* [Exercise requirements]
Extract each line of the records below that contains the word "dimensions".

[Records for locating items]
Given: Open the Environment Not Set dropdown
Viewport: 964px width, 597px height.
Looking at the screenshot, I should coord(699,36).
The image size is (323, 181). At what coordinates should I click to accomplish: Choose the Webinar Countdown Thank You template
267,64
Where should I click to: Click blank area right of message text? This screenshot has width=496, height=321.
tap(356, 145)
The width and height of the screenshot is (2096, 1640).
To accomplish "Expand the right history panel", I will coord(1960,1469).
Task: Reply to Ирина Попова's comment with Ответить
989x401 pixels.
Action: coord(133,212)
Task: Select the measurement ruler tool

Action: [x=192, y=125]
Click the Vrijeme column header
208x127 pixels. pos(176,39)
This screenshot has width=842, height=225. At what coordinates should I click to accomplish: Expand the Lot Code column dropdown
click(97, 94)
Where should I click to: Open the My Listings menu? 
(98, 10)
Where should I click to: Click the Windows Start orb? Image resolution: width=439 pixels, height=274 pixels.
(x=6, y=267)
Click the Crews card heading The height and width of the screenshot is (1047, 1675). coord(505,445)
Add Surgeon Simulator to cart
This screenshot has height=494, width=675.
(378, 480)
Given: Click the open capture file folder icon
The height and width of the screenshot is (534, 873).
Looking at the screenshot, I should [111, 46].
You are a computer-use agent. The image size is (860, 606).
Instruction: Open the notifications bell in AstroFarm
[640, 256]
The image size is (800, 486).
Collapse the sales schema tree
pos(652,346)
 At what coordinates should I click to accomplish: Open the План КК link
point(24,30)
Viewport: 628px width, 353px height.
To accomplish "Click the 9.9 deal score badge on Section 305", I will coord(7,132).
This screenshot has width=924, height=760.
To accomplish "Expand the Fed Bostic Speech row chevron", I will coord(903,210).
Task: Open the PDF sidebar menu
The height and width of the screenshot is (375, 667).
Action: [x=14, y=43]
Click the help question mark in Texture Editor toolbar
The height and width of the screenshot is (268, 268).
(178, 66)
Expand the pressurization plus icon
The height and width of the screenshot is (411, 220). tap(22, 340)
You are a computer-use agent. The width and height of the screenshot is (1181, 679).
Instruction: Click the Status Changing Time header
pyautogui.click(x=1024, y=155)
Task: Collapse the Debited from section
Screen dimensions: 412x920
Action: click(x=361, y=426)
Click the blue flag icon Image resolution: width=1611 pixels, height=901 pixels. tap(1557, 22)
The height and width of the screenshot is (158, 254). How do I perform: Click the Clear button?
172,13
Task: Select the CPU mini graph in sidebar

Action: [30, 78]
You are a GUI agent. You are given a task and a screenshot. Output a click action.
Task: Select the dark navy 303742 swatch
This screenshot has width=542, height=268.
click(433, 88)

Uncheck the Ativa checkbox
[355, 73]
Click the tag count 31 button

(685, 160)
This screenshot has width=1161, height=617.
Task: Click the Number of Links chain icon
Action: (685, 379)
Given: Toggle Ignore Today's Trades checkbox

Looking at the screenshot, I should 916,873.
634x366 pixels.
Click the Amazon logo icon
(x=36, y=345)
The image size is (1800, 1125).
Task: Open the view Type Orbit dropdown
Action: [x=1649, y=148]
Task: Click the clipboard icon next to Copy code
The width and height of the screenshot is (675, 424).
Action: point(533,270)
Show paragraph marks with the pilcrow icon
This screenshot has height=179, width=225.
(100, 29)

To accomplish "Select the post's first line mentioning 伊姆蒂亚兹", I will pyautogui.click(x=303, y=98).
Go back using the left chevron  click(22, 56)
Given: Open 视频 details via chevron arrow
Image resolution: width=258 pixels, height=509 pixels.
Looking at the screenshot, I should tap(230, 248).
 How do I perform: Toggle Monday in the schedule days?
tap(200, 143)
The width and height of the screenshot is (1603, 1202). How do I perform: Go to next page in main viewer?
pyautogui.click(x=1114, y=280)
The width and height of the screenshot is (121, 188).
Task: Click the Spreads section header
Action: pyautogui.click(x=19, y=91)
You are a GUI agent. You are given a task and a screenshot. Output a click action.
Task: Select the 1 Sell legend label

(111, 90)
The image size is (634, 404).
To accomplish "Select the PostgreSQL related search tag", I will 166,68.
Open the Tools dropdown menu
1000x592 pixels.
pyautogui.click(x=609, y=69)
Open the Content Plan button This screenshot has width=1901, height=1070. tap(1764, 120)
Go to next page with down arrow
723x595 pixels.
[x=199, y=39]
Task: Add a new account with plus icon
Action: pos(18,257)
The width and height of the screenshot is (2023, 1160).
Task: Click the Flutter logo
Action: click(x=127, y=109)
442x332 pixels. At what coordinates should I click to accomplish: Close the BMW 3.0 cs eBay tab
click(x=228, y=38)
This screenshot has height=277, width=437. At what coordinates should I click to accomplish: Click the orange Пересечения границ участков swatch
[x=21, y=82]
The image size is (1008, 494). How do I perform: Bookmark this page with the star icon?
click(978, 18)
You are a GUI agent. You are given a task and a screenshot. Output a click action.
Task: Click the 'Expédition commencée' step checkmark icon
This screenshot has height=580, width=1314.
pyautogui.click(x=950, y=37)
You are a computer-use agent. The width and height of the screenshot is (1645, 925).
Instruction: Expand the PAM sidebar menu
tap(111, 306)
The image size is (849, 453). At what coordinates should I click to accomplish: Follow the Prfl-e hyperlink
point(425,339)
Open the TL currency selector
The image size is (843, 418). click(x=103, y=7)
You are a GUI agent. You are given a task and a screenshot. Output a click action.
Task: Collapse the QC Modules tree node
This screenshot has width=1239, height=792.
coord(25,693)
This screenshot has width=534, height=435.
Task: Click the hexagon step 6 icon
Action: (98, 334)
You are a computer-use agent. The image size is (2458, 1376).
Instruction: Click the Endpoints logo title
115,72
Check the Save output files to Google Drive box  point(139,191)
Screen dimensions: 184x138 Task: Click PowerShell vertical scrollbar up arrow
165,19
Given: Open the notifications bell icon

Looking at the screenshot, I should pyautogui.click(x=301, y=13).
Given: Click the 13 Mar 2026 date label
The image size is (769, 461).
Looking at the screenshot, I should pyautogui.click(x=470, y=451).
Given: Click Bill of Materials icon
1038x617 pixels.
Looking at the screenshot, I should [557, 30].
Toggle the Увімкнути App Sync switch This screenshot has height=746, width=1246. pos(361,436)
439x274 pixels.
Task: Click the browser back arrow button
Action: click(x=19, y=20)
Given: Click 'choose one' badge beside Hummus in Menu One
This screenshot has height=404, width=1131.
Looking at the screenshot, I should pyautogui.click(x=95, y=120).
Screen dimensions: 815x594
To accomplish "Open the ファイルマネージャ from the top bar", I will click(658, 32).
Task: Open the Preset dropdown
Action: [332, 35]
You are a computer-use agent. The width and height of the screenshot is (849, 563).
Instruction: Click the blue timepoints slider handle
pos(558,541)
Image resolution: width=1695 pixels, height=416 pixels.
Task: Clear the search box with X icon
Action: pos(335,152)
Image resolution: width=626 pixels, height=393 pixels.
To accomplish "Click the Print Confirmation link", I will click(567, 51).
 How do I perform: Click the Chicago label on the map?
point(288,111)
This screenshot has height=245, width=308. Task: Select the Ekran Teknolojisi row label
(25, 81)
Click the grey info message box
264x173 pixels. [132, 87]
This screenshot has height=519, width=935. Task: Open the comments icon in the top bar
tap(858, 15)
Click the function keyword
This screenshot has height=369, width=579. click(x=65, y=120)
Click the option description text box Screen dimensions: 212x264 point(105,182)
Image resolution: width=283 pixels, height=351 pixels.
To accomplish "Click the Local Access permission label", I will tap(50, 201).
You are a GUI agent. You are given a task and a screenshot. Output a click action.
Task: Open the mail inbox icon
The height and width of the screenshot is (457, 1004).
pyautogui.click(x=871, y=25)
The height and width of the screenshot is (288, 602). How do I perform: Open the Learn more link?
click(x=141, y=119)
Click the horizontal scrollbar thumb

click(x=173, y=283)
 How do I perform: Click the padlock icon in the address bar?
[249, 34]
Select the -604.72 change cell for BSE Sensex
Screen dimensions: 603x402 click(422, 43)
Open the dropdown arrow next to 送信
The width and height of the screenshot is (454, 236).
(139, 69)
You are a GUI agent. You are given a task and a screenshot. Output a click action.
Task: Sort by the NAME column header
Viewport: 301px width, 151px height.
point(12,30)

* [Answer to this task]
Screen dimensions: 412x920
Screen dimensions: 184x138 Task: Click PowerShell vertical scrollbar up arrow
Screen dimensions: 815x594
Click the option description text box Screen dimensions: 212x264 point(105,182)
Screen dimensions: 603x402 click(422, 43)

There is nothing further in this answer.